Backup & Recovery: Insurance for Your Data
Data is valuable. Databases. Application data. Configuration. It needs to be backed up. It needs to be recoverable. That's backup and recovery.
🎯 The Big Picture​
Think of backup and recovery like insurance. You hope you never need it. But when you do, you're glad you have it. Backup and recovery is insurance for your data.
Backup and recovery protects your data. Ensures it's safe. Ensures it can be restored. It's essential for production.
Why Backup Matters​
The problem without backups:
- Data loss when container fails
- Data loss when disk fails
- Data loss when host fails
- Can't recover
- Business impact
The solution with backups:
- Data safe when container fails
- Data safe when disk fails
- Data safe when host fails
- Can recover
- Business continuity
Real example: I once lost a database. No backup. Days of work gone. With backups, I would have recovered in minutes. Never again.
Backups aren't optional. They're essential.
What to Backup​
Backup everything important:
Databases:
- PostgreSQL data
- MySQL data
- MongoDB data
- Redis data
Application data:
- User uploads
- Configuration files
- Application state
Volumes:
- Named volumes
- Important bind mounts
Think of it as: Backup anything you can't recreate. Anything valuable. Anything important.
Backup Strategies​
Strategy 1: Volume Backups​
Backup Docker volumes:
# Stop container
docker stop postgres
# Backup volume
docker run --rm \
-v postgres-data:/data \
-v $(pwd)/backups:/backup \
alpine tar czf /backup/postgres-$(date +%Y%m%d).tar.gz /data
# Start container
docker start postgres
Why: Simple. Works. Good for small setups.
Strategy 2: Database Dumps​
Backup database directly:
# PostgreSQL dump
docker exec postgres pg_dump -U appuser myapp > backup-$(date +%Y%m%d).sql
# MySQL dump
docker exec mysql mysqldump -u appuser myapp > backup-$(date +%Y%m%d).sql
# MongoDB dump
docker exec mongodb mongodump --out /backup/$(date +%Y%m%d)
Why: Database-specific. Optimized. Smaller backups.

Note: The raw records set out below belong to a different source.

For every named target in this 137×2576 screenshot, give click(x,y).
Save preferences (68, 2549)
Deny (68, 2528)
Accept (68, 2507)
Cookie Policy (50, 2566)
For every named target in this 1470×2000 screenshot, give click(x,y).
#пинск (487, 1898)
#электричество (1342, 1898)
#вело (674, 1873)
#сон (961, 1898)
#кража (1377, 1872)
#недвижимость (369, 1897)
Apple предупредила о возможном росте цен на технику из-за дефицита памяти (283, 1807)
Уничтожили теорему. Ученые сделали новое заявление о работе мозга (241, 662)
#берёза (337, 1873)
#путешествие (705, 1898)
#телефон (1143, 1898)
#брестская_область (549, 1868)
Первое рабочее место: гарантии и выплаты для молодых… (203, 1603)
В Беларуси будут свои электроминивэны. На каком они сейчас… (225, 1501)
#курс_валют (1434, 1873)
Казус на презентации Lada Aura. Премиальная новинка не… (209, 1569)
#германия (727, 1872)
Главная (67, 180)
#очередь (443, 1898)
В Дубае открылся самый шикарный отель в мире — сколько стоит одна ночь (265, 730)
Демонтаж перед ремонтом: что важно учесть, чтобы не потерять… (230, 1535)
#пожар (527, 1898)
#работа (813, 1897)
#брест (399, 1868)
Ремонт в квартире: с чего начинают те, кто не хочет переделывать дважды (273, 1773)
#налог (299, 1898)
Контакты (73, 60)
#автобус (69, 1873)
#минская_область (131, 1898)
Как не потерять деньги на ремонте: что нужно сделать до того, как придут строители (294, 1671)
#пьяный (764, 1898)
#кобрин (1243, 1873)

Strategy 3: Automated Backups​
Schedule automated backups:
services:
postgres:
image: postgres:16-alpine
volumes:
- postgres-data:/var/lib/postgresql/data
backup:
image: postgres:16-alpine
volumes:
- postgres-data:/data:ro
- backup-storage:/backup
command: >
sh -c "
while true; do
pg_dump -h postgres -U appuser myapp > /backup/backup-$$(date +%Y%m%d-%H%M%S).sql
find /backup -name '*.sql' -mtime +7 -delete
sleep 86400
done
"
depends_on:
- postgres
environment:
PGPASSWORD: ${DB_PASSWORD}
volumes:
postgres-data:
backup-storage:
Why: Automated. Consistent. Reliable.
The Insurance Analogy​
Think of backup and recovery like insurance:
Backup: Insurance policy Recovery: Claim process Testing: Policy verification Retention: Policy duration
Once you see it this way, backup and recovery makes perfect sense.
Recovery Strategies​
Strategy 1: Volume Restore​
Restore from volume backup:
# Stop container
docker stop postgres
docker rm postgres
# Restore volume
docker run --rm \
-v postgres-data:/data \
-v $(pwd)/backups:/backup \
alpine tar xzf /backup/postgres-20240115.tar.gz -C /
# Start container
docker run -d \
--name postgres \
-v postgres-data:/var/lib/postgresql/data \
postgres:16-alpine
Why: Complete restore. Works for volumes.
Strategy 2: Database Restore​
Restore from database dump:
# PostgreSQL restore
docker exec -i postgres psql -U appuser myapp < backup-20240115.sql
# MySQL restore
docker exec -i mysql mysql -u appuser myapp < backup-20240115.sql
# MongoDB restore
docker exec mongodb mongorestore /backup/20240115
Why: Database-specific. Faster. Selective restore.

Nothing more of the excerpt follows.